- Passage shown:

# # # #

Home Health & Hospice Week

Medicaid:

LOUISIANA AIMS TO CUT CUSTOM WHEELCHAIR ORDERS

Medicaid changes how nursing homes pay for equipment.

If you're a durable medical equipment supplier serving Louisiana, expect to see fewer orders for custom wheelchairs.

The Louisiana Department of Health & Hospitals has enacted a new rule requiring nursing homes to foot the bill for patients' customized wheelchairs and other medical equipment in exchange for higher Medicaid rates - a move that's expected to reduce custom wheelchair use while saving the state an estimated $8.5 million.

Under the previous system, nursing homes were responsible for providing standard wheelchairs to residents who needed them and paying for the equipment out of their daily Medicaid rates. But if a resident needed a customized chair, the state would buy the device directly from a DME supplier.

Because facilities had to pay for standard chairs but not customized ones, they had "an incentive from the start to order a custom chair," DHH Secretary Fred Cerise told a state legislative panel earlier this month.

When residents died, the chairs would go to their families rather than the nursing home or equipment dealer. As a result, the state sometimes ended up paying thousands of dollars for custom equipment that got only a few weeks or months of use. CMS Sought the New Policy Louisiana is one of only a handful of states that pay separately for DME instead of including its cost in the rate paid to nursing homes. The state revamped its policy at the urging of the Centers for Medicare & Medicaid Services, which is seeking ways to control runaway Medicaid spending.

# # # #

- Study material:

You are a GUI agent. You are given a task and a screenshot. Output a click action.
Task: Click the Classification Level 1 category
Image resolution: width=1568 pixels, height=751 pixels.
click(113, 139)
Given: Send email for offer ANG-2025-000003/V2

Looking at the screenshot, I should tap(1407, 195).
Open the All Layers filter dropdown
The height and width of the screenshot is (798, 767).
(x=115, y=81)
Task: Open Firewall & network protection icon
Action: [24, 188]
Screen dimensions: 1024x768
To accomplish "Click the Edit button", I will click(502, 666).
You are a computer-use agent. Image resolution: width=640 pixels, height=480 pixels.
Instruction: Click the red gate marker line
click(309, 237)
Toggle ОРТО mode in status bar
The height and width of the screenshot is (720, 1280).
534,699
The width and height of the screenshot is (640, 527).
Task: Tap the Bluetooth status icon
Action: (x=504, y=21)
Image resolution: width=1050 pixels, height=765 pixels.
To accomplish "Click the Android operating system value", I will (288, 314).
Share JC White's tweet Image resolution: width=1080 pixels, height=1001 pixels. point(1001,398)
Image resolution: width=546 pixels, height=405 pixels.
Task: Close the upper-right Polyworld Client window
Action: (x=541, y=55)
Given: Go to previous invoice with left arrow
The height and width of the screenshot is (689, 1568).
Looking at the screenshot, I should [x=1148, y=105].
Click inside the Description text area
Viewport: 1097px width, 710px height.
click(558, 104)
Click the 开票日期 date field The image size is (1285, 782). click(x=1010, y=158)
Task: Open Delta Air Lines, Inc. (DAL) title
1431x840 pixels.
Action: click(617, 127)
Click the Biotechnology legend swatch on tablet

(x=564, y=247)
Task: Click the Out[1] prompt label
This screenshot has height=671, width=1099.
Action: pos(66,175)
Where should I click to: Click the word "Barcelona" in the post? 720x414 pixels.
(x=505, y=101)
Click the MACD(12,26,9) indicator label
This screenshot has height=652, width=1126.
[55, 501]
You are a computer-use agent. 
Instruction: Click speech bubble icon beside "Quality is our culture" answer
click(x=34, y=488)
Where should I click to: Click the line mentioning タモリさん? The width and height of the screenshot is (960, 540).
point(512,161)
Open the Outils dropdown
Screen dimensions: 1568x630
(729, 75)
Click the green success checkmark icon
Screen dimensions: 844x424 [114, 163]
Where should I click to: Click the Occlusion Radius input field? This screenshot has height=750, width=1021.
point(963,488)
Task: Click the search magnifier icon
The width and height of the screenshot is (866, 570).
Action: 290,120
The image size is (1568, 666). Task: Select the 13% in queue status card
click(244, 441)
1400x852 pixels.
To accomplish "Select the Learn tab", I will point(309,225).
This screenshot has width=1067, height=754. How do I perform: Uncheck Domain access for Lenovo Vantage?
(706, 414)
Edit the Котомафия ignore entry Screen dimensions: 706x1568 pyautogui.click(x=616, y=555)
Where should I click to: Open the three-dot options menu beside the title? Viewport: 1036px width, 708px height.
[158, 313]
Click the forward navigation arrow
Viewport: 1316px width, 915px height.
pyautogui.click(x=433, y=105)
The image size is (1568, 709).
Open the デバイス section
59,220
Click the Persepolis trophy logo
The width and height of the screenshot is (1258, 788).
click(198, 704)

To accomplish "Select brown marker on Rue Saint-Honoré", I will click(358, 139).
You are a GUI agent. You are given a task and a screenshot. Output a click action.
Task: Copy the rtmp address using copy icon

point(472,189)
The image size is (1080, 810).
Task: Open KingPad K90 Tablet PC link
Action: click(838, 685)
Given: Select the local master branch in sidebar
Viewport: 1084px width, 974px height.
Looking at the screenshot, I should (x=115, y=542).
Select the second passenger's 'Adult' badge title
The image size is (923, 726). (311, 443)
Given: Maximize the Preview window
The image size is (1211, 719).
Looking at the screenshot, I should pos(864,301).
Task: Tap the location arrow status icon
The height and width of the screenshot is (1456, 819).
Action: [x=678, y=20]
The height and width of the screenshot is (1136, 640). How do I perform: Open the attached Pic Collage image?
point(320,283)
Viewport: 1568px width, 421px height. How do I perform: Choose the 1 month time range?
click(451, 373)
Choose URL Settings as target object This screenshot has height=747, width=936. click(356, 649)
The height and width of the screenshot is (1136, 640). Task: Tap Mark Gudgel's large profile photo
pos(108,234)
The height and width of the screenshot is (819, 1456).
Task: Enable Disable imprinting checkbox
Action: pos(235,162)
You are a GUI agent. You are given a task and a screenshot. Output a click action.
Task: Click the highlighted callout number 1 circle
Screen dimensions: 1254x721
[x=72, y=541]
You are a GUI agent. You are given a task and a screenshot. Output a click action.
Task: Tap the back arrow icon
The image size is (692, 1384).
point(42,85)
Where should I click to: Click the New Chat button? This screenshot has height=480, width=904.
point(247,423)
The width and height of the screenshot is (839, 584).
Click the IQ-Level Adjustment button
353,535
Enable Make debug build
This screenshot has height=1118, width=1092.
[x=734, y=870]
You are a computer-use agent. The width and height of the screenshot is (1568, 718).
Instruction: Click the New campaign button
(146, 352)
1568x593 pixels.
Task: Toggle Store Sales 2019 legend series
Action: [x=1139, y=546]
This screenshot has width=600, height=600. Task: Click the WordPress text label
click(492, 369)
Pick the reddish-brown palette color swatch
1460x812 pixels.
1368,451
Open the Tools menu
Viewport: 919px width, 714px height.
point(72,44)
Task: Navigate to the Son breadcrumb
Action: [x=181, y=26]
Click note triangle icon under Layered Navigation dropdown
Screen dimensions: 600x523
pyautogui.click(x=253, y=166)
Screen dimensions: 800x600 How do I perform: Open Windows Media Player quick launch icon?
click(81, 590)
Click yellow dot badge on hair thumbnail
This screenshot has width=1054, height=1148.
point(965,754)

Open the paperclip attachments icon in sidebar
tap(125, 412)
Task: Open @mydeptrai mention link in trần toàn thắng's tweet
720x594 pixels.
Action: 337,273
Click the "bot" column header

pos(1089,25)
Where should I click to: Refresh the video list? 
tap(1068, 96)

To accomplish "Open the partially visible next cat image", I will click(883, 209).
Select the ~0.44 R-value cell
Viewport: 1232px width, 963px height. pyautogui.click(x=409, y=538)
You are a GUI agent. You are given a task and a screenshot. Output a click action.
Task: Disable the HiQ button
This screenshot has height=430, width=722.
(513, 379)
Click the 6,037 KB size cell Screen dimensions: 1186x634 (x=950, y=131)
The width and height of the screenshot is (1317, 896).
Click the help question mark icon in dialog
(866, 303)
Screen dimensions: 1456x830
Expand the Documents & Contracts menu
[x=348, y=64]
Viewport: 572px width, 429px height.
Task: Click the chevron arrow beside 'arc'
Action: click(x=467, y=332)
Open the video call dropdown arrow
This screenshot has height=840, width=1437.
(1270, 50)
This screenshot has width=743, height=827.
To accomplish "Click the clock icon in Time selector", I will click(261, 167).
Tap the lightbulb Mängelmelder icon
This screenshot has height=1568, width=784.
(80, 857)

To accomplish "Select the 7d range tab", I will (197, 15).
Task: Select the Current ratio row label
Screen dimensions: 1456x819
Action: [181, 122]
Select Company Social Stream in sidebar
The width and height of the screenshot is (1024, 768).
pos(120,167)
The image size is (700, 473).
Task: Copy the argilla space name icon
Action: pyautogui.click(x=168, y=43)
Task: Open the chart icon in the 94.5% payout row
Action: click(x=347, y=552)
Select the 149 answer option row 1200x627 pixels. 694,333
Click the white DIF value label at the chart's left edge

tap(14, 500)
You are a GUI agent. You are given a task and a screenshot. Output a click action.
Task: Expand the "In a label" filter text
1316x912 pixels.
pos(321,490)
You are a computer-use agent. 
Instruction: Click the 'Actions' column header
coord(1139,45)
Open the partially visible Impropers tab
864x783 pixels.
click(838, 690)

# # # #

- Exercises:
1. According to the article on Louisiana's custom wheelchair rule, how much is the new policy expected to save the state?
2. Carry the article on Louisiana's custom wheelchair rule forward past its last sentence.

- Expected results:
1. An estimated $8.5 million.

2.
Customized chairs cost Louisiana $14 million in the fiscal year that ended June 30, the Associated Press reports. In comparison, New Mexico spent just $46,000 on custom wheelchairs last year, even though it's among the states that don't require nursing homes to pay for the devices.

Louisiana's new rule took effect July 20. To cover nursing homes' cost of supplying the equipment, the state hiked the daily rates paid to facilities by 92 cents per patient. The nursing home industry has protested the policy, arguing that it would hurt them financially, but DME suppliers say they welcome the change.

"This is going to stop some dealers from selling custom wheelchairs," acknowledges Rivers Breedlove, marketing director for Red Ball Medical Supply in Shreveport, LA. "But they were doing custom chairs for people who didn't need them anyway. [The change] doesn't bother me at all because we don't operate that way."